During our entire deployment, I prayed for something other than this standard day, for a respite from the unrelenting pace of combat, but a break never came. Instead, we fought and fought and fought until, on our return, one out of every two of us had been wounded—a casualty rate that, we were told, exceeded that of any other Marine or Army combat unit since Vietnam.
However, our perseverance and our sacrifices paid off. Despite the determined attacks of the insurgents, Ramadi never fell entirely into their hands as had its sister city Fallujah, and we retained control of the key thoroughfares and all the institutions of government until we were relieved by other Marines. Three weeks thereafter, Central Command doubled the U.S. forces in Ramadi, then tripled them. In early 2005, the Marine Corps formally honored our efforts by giving the Leftwich award to my company commander (CO), Captain Chris Bronzi. With this award, the USMC officially stated that it considered Captain Bronzi its best combat company commander (and our company as its best combat company) for all of 2004, a year that included both Fallujah invasions.
Throughout all the fighting, I led a forty-man infantry platoon—onequarter of our company—under the CO’s command. Day after unrelenting day bound our platoon tightly together, eventually creating a whole much greater than the sum of its parts, and we grew to love one another fiercely. I knew these men better than my best friends; better, in some ways, than my wife. For what they did and what they suffered, my men deserve to have their story told.

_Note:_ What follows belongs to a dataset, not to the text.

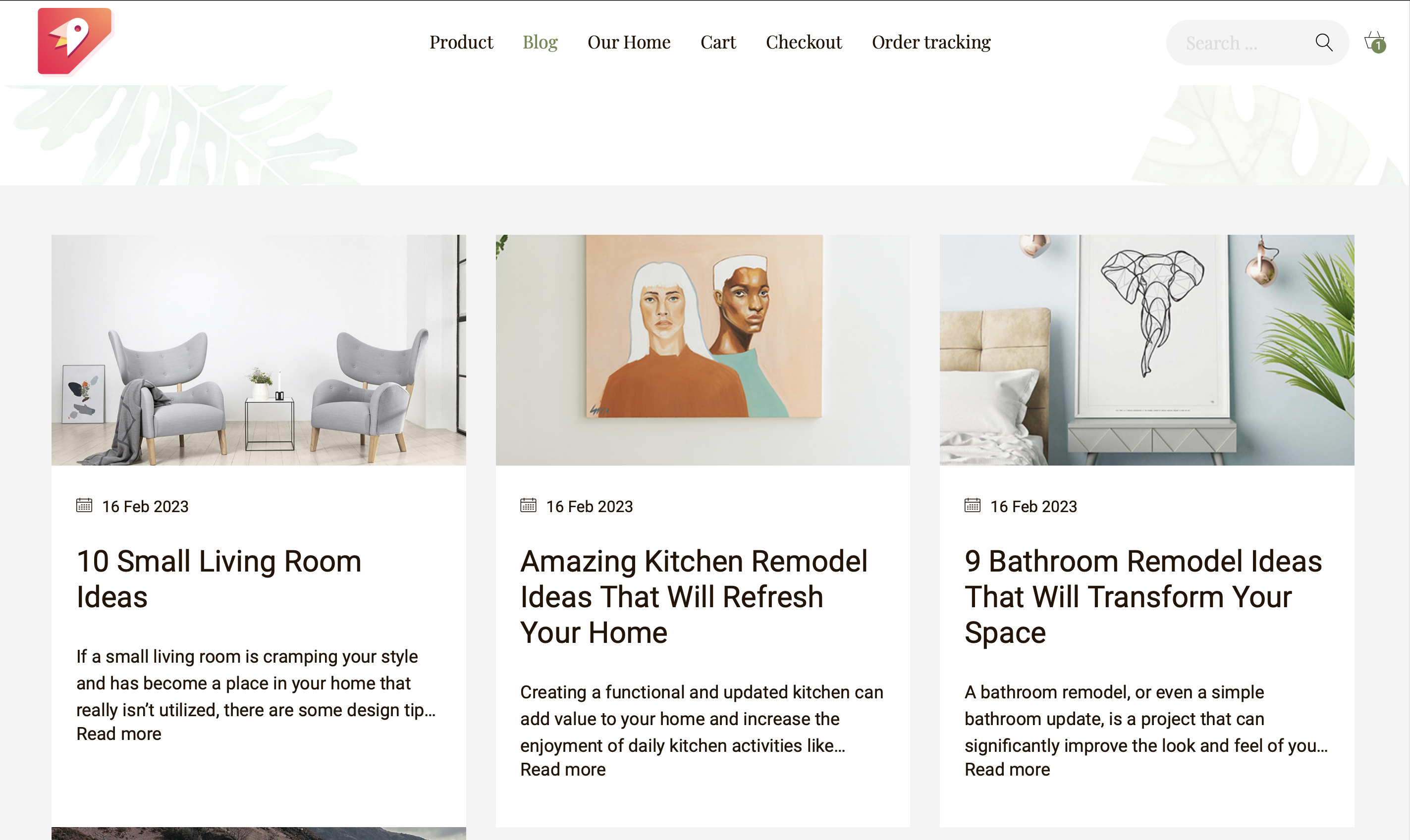Open the Product menu item
This screenshot has height=840, width=1410.
click(461, 43)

But it’s so hard to tell the truth, because the telling means dragging up painful memories, opening doors that you thought you had closed, and revisiting a past you hoped you had put behind you. However, I think that someone needs to do it, and I was the leader, so the responsibility falls to me.
I was neither born into the military nor bred for it—aside from a two-year stint my grandfather did as an Air Force doctor, no one in my family had ever served in the armed forces. Indeed, the thought of joining the service never really occurred to me until my junior year at college, when I decided that the Marine Corps Officer Candidate School (OCS), the ten-week selection process that qualifies university students for an officer’s commission, would look good on my résumé.

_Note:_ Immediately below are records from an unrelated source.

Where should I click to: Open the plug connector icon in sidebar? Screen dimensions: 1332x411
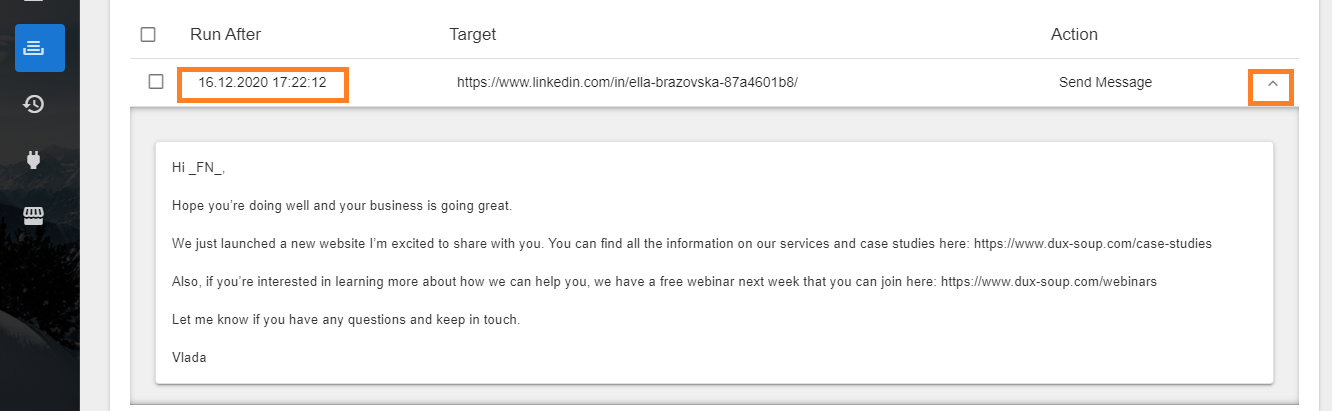[35, 160]
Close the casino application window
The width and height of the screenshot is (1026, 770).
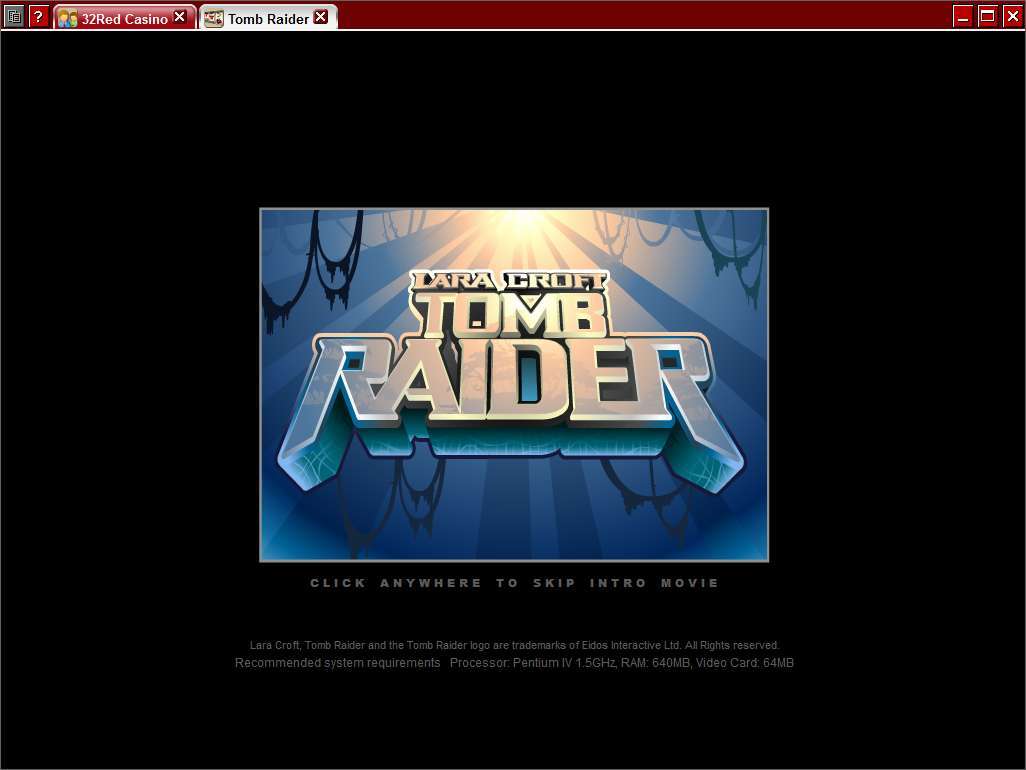[x=1012, y=16]
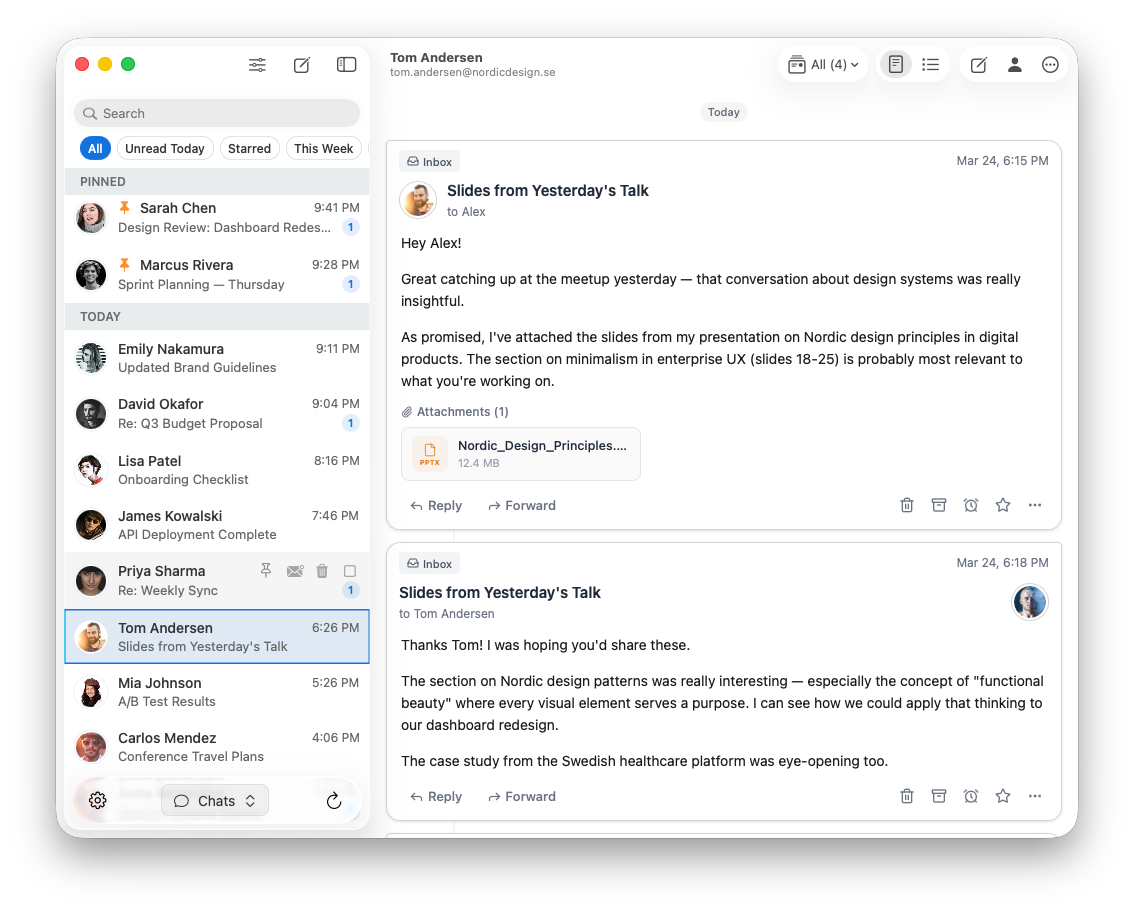Open the contact profile icon in the top bar

coord(1014,64)
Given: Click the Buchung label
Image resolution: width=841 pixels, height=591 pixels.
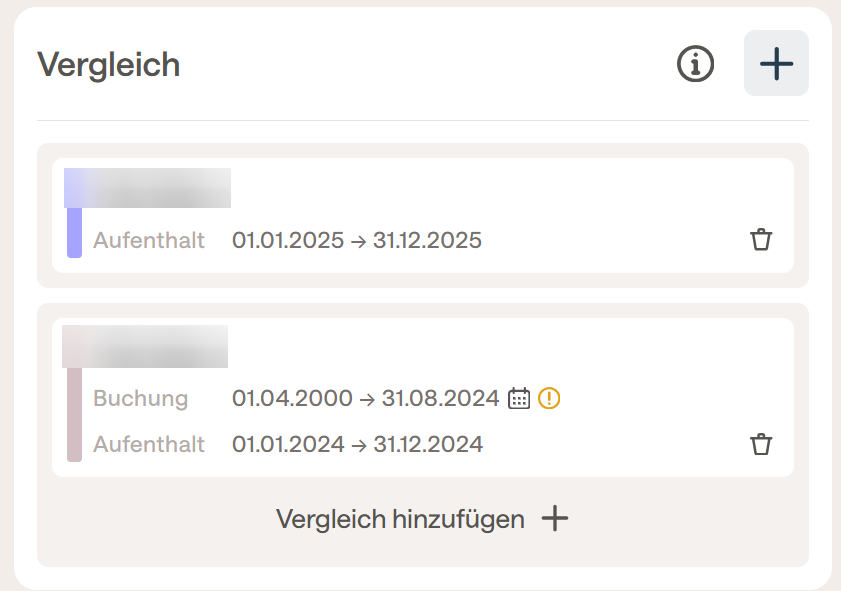Looking at the screenshot, I should pos(141,398).

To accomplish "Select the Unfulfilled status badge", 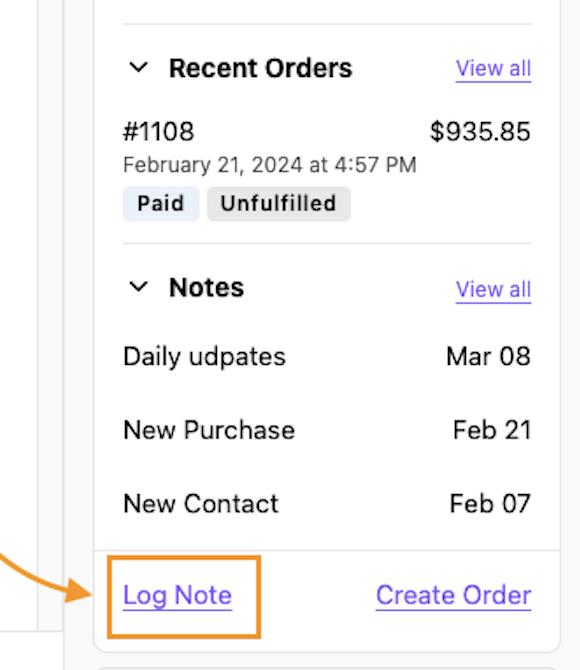I will coord(279,203).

With this less-than-altruistic motivation to spur me on, I headed down to Quantico, Virginia, to take in the ten weeks of uninterrupted screaming that constitutes OCS. Unsurprisingly, I hated the experience, and on the day I completed the course, I swore internally never, ever to join the Marine Corps. I hadn’t done ROTC, and I hadn’t accepted a dime from any of the services to help pay for college, so I didn’t owe the military a thing. I intended for it to stay that way.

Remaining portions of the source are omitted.